Perhaps the most interesting part of all this was someone coming on at the end and saying that if you want something private, don’t stick it on the internet. At all. Ever.
In order to underline that point, I thought I’d go and look for how much updating information I could find on the internet about my activities online. And it turns out that there’s quite a lot. You can view my stalkerfeed, as I’ve christened it, on my website.
Through publicly-available RSS feeds, you appear to be able to view a large amount of information about me. This kind of information is available for many of us; if we use last.fm, or Facebook, or Twitter, or many other systems, it’s quite possible to piece a ton of information together about us all. Particularly if we use the same username on all of these systems.

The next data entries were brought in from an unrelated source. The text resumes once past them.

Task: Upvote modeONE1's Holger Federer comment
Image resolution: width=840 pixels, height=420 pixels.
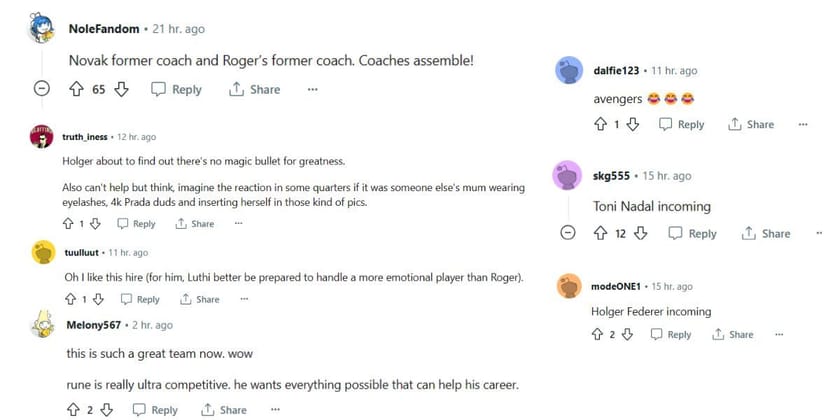Action: point(598,334)
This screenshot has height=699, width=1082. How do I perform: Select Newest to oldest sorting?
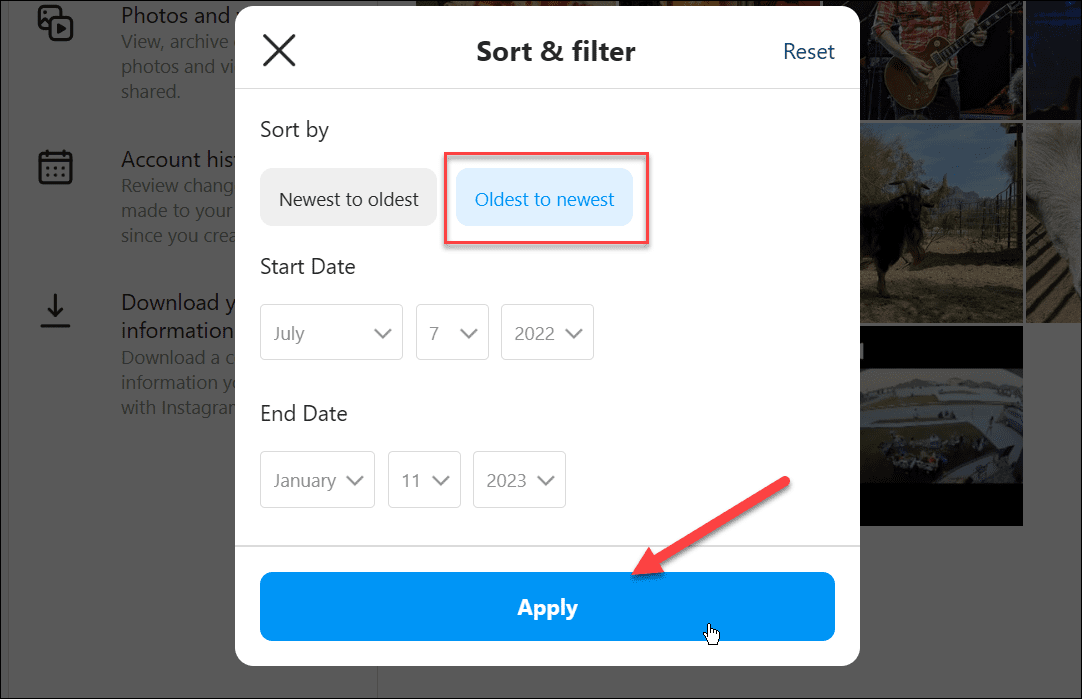348,199
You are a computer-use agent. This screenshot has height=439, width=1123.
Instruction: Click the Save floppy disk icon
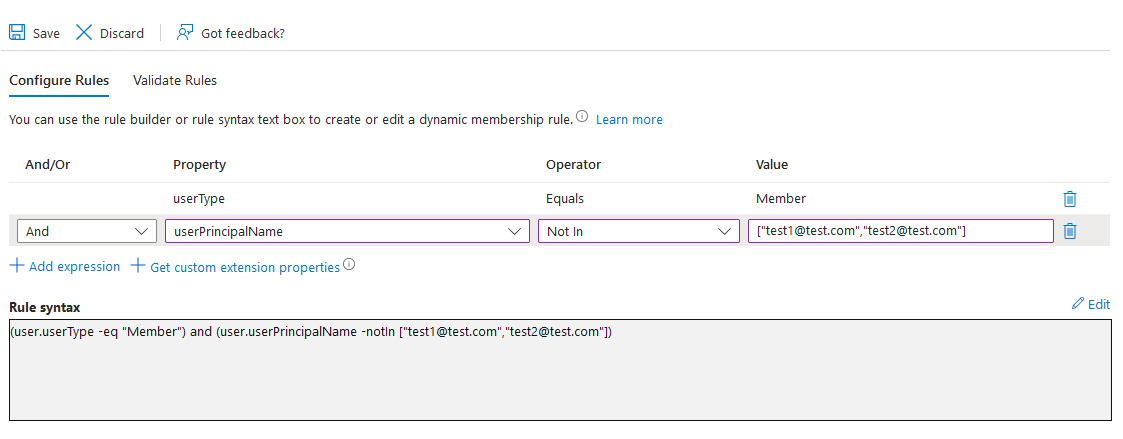pos(17,33)
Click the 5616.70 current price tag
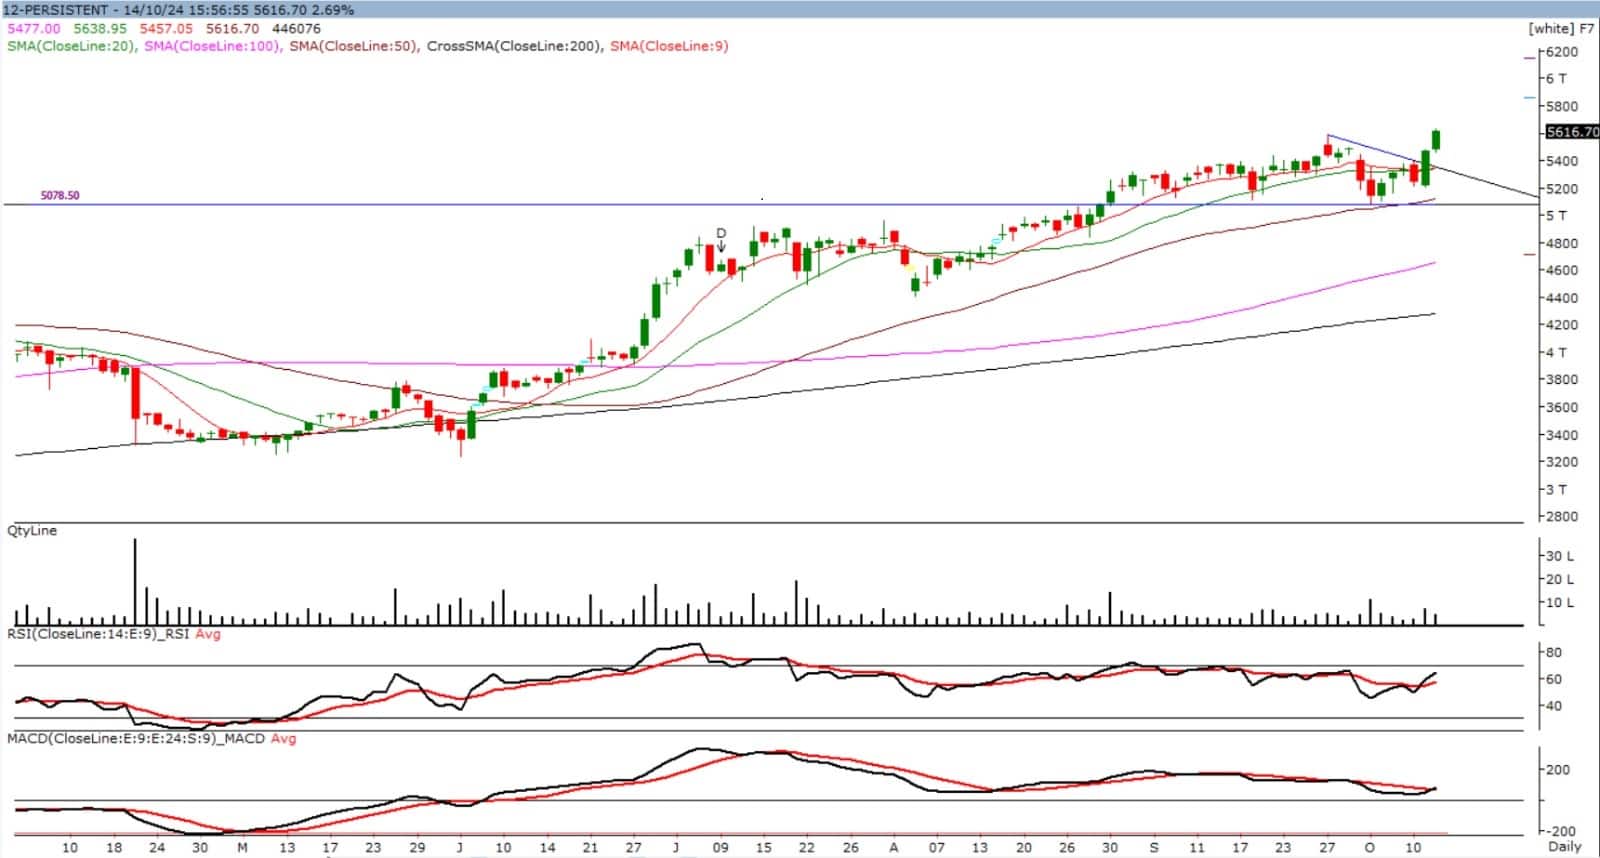1600x858 pixels. tap(1571, 132)
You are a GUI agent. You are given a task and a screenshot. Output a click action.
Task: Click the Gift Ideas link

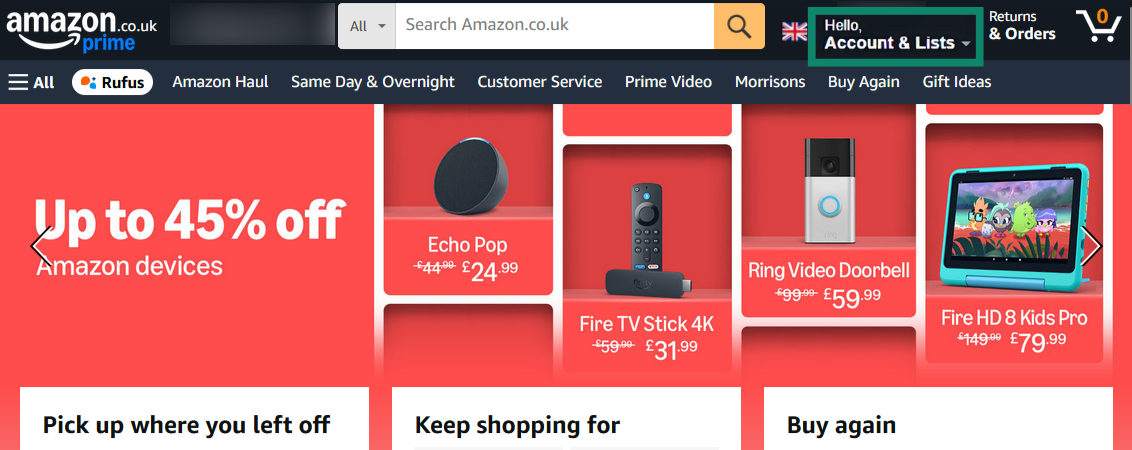pos(956,82)
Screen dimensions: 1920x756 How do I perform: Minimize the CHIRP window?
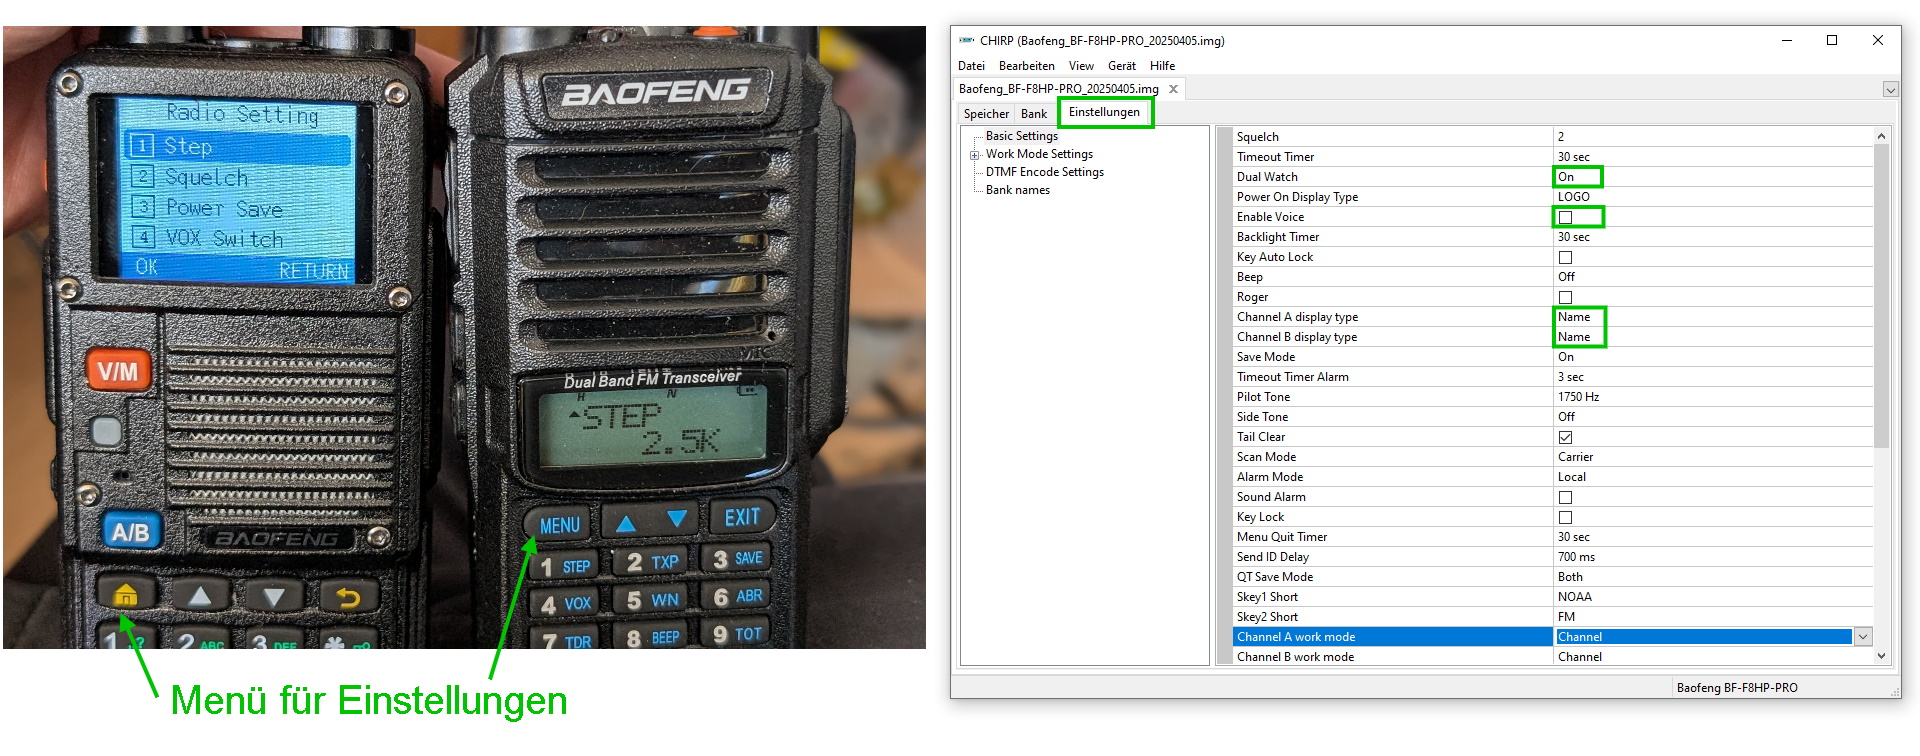1786,41
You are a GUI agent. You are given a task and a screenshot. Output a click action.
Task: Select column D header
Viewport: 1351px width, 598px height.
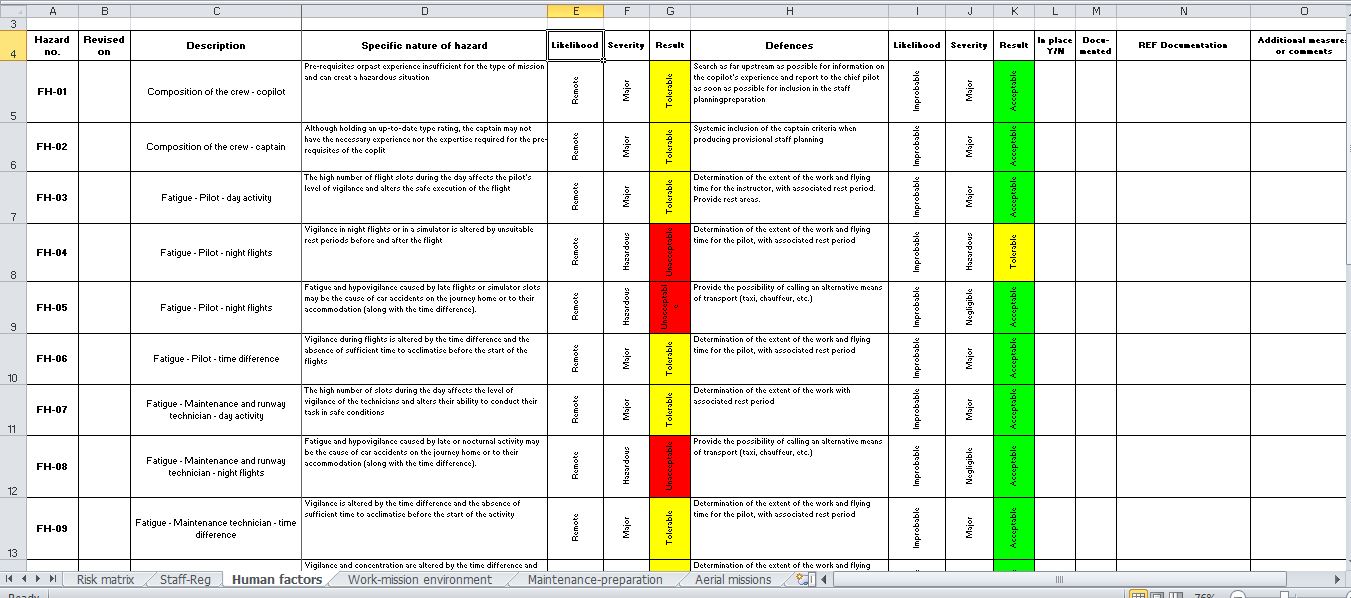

When at Virgin, I had the real benefit of having student placements embedded in my department. The interesting thing is watching their normal internet use; because you learn a lot from it. My practice of using the same username on everything appears to be completely alien to ‘the youth of today’; not only do they use a dazzling amount of different usernames, they’re also using names that seemingly don’t tie back at all to their identities, or are suffixed with seemingly random numbers. I don’t know enough about whether they do this on purpose, but the net result is that you cannot easily do the same ’stalkerfeed’ exercise on them. My enjoyment on getting my ‘real name’ on Gmail, for example, clearly isn’t shared by them - apparently preferring random and weird names on their own Gmail accounts, for example, instead of their own names - even when their names are still available.
Those concerned about internet privacy should perhaps learn something from those students; where you don’t want to leave a trail of data, don’t use the same username on everything. Simple, innit? (If only we all thought that way…)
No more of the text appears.